Obama's Speech: Good & Bad

We writers, especially we writers who focus on politics, appreciate fine speechwriting. Peggy Noonan and Rick Hertzberg are two of my favorite former presidential speechwriters. And, it would be impossible for any wordsmith not to admire President Obama’s speechwriter, Jon Favreau, who has penned some memorable lines for his boss.

In the past few days, the White House has clearly been looking for the right way to speak about the foiled terrorist attack on Christmas Day. Yesterday, the President gave what was both his best and worst stab at it.


The best part of his late afternoon address was the section where he echoed an argument we have made in these pages, namely that the terrorists win if we allow ourselves to overturn our standards of civilization. "Here at home, we will strengthen our defenses, but we will not succumb to a siege mentality that sacrifices the open society and liberties and values that we cherish as Americans," the president said. "Because great and proud nations don’t hunker down and hide behind walls of suspicion and mistrust. That is exactly what our adversaries want." Indeed, that is who our adversaries are: Mistrustful suspicious people who look to modernity as a threat to their medieval way of life. For all my problems with modernity, and they are many and some of them are indelible, ours is a civilization that adjudicates its differences by means of the ballot not the bullet, and that confronts its difficulties with reason not with zealotry.

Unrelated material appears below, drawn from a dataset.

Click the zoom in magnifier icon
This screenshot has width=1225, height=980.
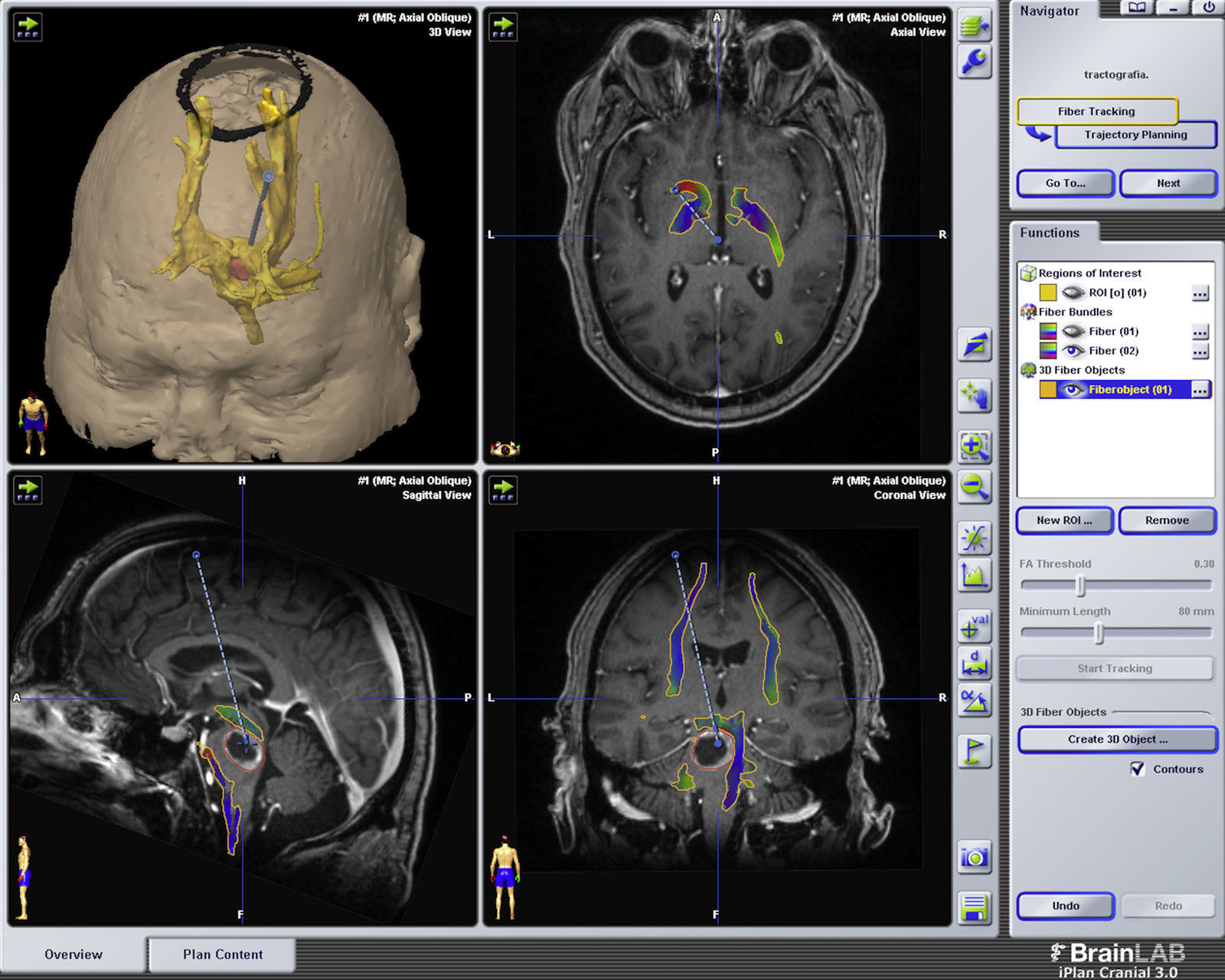click(974, 446)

But, President Obama also employed one of the most useless phrases in the current political lexicon: "I take responsibility." This phrase was once a proud expression of the idea of responsible government, and it was accompanied by a letter of resignation. In parliamentary systems, cabinet ministers take responsibility by resigning when something bad happens on their watch, whether they are the actual cause of the bad thing or not. The idea is that responsible government, accountable not just to the electorate but to the facts, is more important than precise calculations of blame.

In the past twenty years, of course, "I take responsibility" has been a way to end discussion and divert attention. After the raid in Waco, Texas in 1993, Attorney General Janet Reno "took responsibility" for the failure to protect innocent lives, but there was no apparent consequence to the assumption of responsibility. That is not responsibility. That is a dodge. President Obama is well advised to avoid this phrase in the future except to commend it to those who are about to tender their resignation.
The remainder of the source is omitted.